Understanding Medicaid: A Welfare Program
Medicaid is a joint federal and state program designed to provide health coverage to individuals with limited income and resources. Unlike Medicare, which is a federal social insurance program primarily for seniors, Medicaid is a social welfare program. For the purposes of the complete Health Insurance exam guide, it is vital to distinguish Medicaid as a program for the indigent—those who lack the financial means to pay for medical care.
Because Medicaid is administered by the states, the specific rules regarding eligibility and benefits can vary significantly from one jurisdiction to another. However, every state must follow federal guidelines to receive federal matching funds. If you are preparing for your licensing test, you should focus on the underlying structure of this partnership and the general eligibility criteria that apply across the country. To test your knowledge on these distinctions, you can review practice Health Insurance questions.
Medicaid vs. Medicare: Key Differences
| Feature | Medicare | Medicaid |
|---|---|---|
| Primary Target | Seniors (65+) and Disabled | Low-income/Indigent |
| Funding | Federal (Social Security) | State and Federal Partnership |
| Administration | Federal (CMS) | State Agencies under Federal guidelines |
| Eligibility | Work history / Age / Disability | Financial Need (Means-Tested) |
The Federal-State Funding Mechanism
The funding of Medicaid is unique because it relies on a shared financial responsibility. The federal government provides a portion of the funding through the Federal Medical Assistance Percentage (FMAP). This percentage is not uniform; it is determined by the state’s average per capita income. States with lower average incomes receive a higher percentage of federal matching funds compared to wealthier states.
While the federal government sets the broad parameters, states are responsible for:
- Establishing their own eligibility standards within federal minimums.
- Determining the type, amount, duration, and scope of services.
- Setting the rate of payment for services provided by healthcare professionals.
- Administering the program on a day-to-day basis.
Eligibility and Means-Testing
Medicaid is a means-tested program. This means that an applicant's income and assets must fall below certain thresholds to qualify. These thresholds are usually tied to the Federal Poverty Level (FPL). Eligibility is generally divided into two categories:
- Categorically Needy: These are individuals who must be covered by the state to receive federal funding. This typically includes low-income families with children, pregnant women, and individuals receiving Supplemental Security Income (SSI).

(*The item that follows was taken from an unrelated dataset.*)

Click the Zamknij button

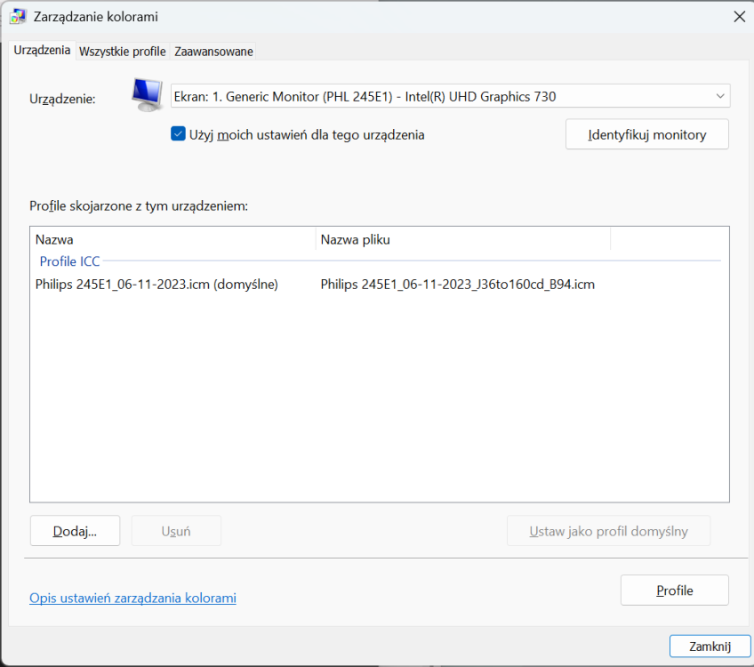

- Medically Needy: This is an optional category that states may choose to cover. It includes individuals who have high medical expenses that reduce their effective income to a level below the Medicaid eligibility threshold, even if their gross income is technically too high.
Asset limits also apply. Applicants are allowed to keep certain exempt assets, such as a primary residence and a vehicle, but other liquid assets like savings accounts and stocks must be spent down before Medicaid will begin paying for care.
Medicaid Program Scope
Mandatory vs. Optional Benefits
To receive federal matching funds, states must provide a set of mandatory benefits. These include:
- Inpatient and outpatient hospital services.
- Physician services.
- Laboratory and X-ray services.
- Home health services for those entitled to skilled nursing care.
- Family planning services and supplies.
States also have the flexibility to offer optional benefits. Common examples include prescription drug coverage, physical therapy, dental services, and vision care. While most states choose to offer these optional services, they are not strictly required by federal law.
The Look-Back Period and Asset Transfer
To prevent individuals from giving away their assets to qualify for Medicaid coverage of long-term care, there is a strict look-back period. If an applicant has transferred assets for less than fair market value within a specific number of months prior to application, they may face a period of ineligibility. This ensures that Medicaid remains a program of last resort for those who truly lack resources.